Le vent est tombé ; la mer est câline entre les iles. Qu’il fait noir sur les eaux semées d’écueils ! Toute la nuit, quand je croirai m’endormir, j’entendrai la clameur des sirènes, et le bateau s’arrêtant, je ne résisterai pas au désir de me lever et d’écarter le store rabattu sur le hublot.
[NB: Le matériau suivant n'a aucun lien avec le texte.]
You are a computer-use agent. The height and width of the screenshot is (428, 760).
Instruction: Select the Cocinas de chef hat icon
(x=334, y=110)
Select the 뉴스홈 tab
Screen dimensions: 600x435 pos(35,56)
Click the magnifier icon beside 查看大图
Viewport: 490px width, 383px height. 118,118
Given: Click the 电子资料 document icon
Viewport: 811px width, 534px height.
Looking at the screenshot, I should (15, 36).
Embarcadère d’un petit quai, maisons de bois, lueurs derrière les baies vitrées et les rideaux d’un hôtel, voyageurs qui descendent ou qui montent, tout cela comme un tableau plaqué de blanc et de noir, un tableau sans perspective, où l’électricité marque durement les ombres et accuse les volumes, tandis que je traduis malgré moi cette vision selon la formule des paysages « cubistes ! »
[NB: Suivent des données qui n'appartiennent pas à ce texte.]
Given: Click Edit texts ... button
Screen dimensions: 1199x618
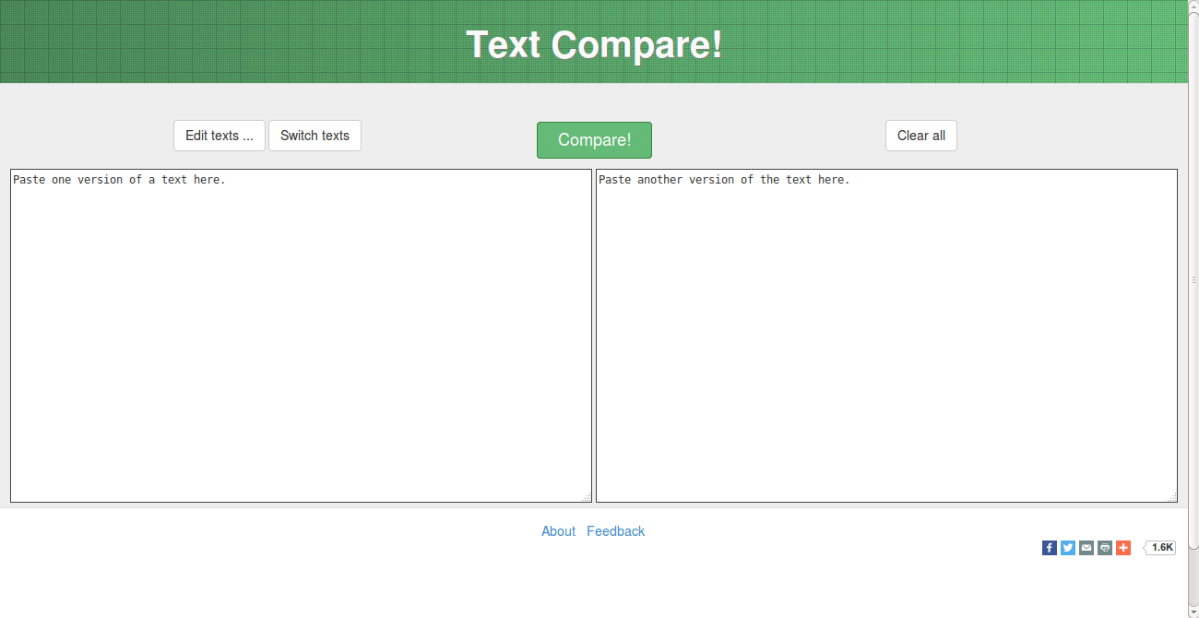Looking at the screenshot, I should tap(220, 136).
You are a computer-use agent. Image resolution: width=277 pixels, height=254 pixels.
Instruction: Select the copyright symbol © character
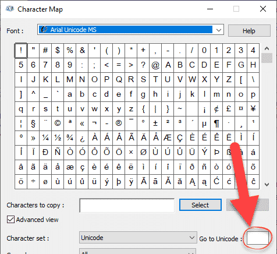click(x=58, y=124)
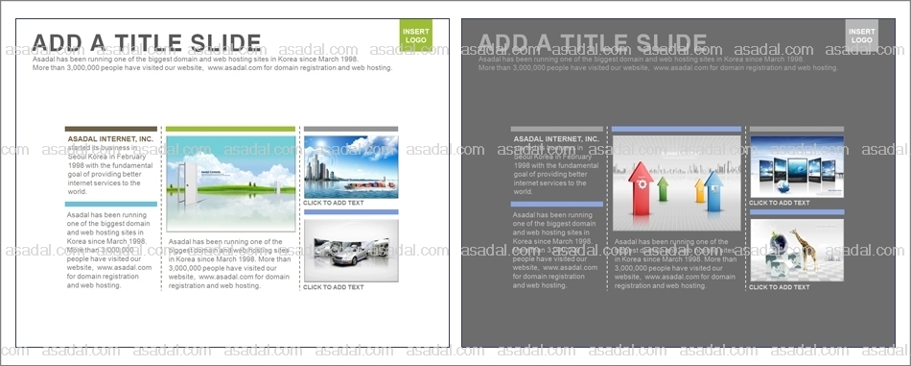Click the green bar above the landscape image

click(x=231, y=129)
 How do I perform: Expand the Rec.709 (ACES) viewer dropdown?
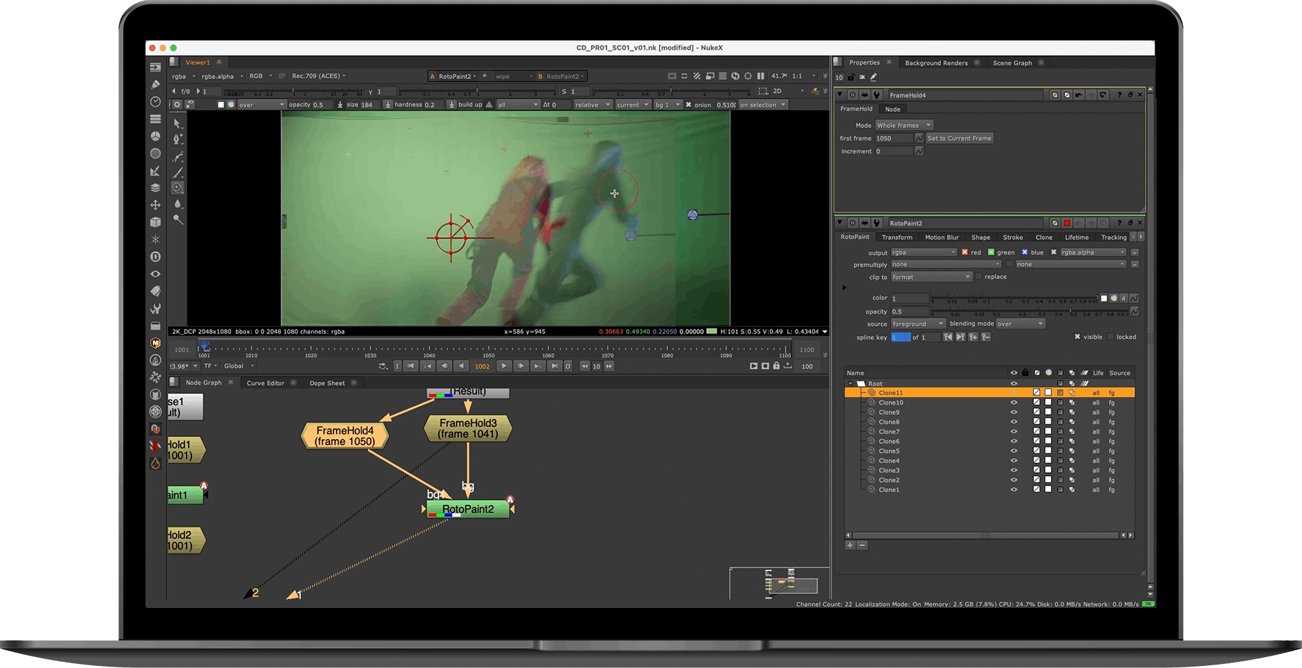(319, 76)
Et puis, après un sommeil qui m’a paru bien court, c’est la sensation du jour qui vient. Sa cabine étant sur la pont, je n’ai qu’à entr’ouvrir la porte : l’air humide ma baigne tout entière. Un silence infini, un silence d’avant la création, règne sur la mer, décolorée comme le ciel. Dans un brouillard qui fond en gouttelettes, j’aperçois une immense falaise grise, crevassée de fissures, chargée de neige, une muraille, levée de l’abime, et qui semble inachevée, inconsistante, comme serait un « mirage de la brume, » si la brume avait des mirages.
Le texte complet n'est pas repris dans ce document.